US satellite pay-TV provider DISH entered the wireless segment on 1 July after paying $1.4 billion to acquire prepaid brand Boost Mobile and its nearly 9 million customers from T-Mobile. DISH subsequently acquired the assets of diminutive service provider Ting Mobile as well.
This newly minted wireless competitor has selected a cloud native converged charging system (CCS) from MATRIXX Software to help it package and monetize new services. DISH is keen on MATRIXX’s platform in part because it enables dynamic pricing for network slices, which is a method for allocating portions of a 5G network for specific uses cases.

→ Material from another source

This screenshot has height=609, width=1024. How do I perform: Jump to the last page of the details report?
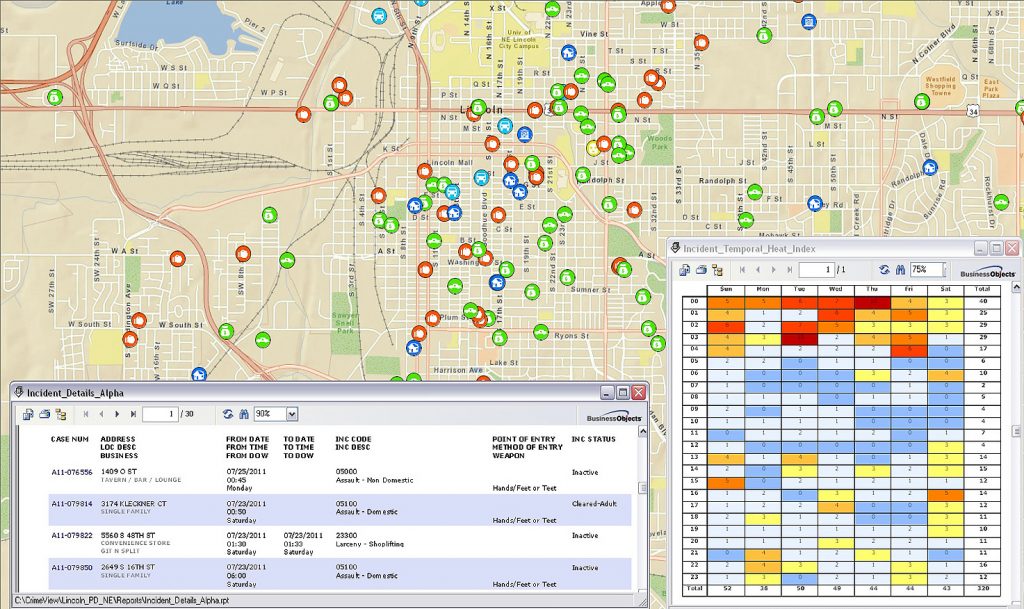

DISH monetization model may be problematic
Converged billing for network slicing and other new services should empower carriers to charge for more than mere bytes of data and minutes of voice used. Instead, carriers will also be able to dynamically charge users variable rates for particular 5G-enabled services.
Virtual reality gaming is one of the most commonly cited examples, but services could also include augmented reality experiences, telemedicine, self-driving cars and more. Such services would naturally involve third-party service providers who would also seek their financial cuts one way or another.
This monetization vision is not unique to DISH but is shared by many carriers worldwide. Yet while technology can enable this approach, it remains to be seen whether the mass market of wireless consumers will be willing to pay for what amounts to experience-based pricing.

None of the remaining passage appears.